◆ **Dataset content**:
- - -

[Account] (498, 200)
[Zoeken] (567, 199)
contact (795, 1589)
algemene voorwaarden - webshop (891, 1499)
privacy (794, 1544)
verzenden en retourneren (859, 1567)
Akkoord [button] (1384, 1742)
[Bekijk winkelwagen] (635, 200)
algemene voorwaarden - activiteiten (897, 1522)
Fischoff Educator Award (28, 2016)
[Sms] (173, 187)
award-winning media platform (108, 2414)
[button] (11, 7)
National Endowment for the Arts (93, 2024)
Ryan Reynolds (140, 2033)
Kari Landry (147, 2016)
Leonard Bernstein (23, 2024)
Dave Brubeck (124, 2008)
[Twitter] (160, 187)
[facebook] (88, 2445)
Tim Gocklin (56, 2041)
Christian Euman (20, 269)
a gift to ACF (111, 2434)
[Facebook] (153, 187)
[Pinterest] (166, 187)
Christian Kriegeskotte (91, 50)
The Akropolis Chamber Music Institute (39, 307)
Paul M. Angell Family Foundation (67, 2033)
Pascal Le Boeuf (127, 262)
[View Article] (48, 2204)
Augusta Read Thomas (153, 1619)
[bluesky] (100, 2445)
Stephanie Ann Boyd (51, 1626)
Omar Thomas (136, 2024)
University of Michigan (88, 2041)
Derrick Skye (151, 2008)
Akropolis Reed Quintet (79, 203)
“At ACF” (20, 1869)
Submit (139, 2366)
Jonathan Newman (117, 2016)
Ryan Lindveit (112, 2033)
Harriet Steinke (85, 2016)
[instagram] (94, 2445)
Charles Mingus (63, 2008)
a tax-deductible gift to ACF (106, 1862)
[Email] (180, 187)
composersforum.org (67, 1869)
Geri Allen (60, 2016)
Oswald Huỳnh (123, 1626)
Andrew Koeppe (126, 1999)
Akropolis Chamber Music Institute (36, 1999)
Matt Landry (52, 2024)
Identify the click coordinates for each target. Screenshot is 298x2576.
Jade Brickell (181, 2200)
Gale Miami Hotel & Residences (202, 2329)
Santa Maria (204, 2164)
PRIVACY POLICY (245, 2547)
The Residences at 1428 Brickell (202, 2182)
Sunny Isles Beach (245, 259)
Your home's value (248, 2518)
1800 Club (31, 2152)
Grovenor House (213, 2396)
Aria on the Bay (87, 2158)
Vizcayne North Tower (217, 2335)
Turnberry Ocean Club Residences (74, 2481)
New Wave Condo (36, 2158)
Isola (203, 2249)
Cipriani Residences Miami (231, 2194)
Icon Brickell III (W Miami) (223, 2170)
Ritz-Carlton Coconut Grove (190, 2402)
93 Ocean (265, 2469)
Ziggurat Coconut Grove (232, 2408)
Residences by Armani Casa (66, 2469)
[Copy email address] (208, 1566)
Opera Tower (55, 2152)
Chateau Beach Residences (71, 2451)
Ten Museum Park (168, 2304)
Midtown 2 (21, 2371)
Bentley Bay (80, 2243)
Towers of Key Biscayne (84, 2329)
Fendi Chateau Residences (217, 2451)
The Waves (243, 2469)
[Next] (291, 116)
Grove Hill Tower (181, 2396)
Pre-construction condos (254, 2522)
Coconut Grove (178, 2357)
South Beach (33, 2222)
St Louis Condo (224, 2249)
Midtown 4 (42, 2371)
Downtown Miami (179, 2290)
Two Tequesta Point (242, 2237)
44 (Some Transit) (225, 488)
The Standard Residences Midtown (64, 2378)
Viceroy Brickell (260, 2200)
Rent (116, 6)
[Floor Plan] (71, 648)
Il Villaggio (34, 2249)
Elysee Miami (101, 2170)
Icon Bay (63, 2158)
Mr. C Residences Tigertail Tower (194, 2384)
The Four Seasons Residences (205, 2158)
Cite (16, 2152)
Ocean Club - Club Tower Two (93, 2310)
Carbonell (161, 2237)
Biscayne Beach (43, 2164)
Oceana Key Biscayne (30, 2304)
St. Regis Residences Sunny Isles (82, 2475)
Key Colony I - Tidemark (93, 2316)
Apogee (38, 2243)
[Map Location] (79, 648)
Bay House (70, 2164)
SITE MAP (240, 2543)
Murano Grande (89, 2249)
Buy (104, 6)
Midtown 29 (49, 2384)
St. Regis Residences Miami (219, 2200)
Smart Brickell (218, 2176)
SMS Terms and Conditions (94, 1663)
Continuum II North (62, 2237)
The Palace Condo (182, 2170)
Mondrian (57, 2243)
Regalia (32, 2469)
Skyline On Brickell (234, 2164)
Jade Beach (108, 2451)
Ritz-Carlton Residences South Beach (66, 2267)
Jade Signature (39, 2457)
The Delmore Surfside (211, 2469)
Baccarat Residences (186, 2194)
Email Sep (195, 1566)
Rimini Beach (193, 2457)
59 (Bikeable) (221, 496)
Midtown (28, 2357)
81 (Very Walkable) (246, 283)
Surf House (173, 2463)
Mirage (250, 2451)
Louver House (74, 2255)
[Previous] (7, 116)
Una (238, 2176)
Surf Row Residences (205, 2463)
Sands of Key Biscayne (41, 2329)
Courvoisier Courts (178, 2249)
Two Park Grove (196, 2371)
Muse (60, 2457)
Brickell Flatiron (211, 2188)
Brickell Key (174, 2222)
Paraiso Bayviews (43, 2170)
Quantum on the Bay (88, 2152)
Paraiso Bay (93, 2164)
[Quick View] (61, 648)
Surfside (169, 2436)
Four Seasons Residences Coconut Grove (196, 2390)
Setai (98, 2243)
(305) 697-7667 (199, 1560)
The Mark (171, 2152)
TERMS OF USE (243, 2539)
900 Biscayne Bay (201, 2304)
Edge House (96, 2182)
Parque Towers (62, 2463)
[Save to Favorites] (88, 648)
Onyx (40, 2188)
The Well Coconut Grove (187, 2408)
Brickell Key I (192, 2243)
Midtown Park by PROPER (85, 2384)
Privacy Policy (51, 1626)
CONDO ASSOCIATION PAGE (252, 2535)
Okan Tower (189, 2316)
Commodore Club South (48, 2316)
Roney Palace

- - -

◆ **Exercise**:
Your task is to set down only the lines that run from the opening of the listing to the line with "[Sms] (173, 187)", both ends included, each unchanged.

◆ **Solution to this problem**:
[Account] (498, 200)
[Zoeken] (567, 199)
contact (795, 1589)
algemene voorwaarden - webshop (891, 1499)
privacy (794, 1544)
verzenden en retourneren (859, 1567)
Akkoord [button] (1384, 1742)
[Bekijk winkelwagen] (635, 200)
algemene voorwaarden - activiteiten (897, 1522)
Fischoff Educator Award (28, 2016)
[Sms] (173, 187)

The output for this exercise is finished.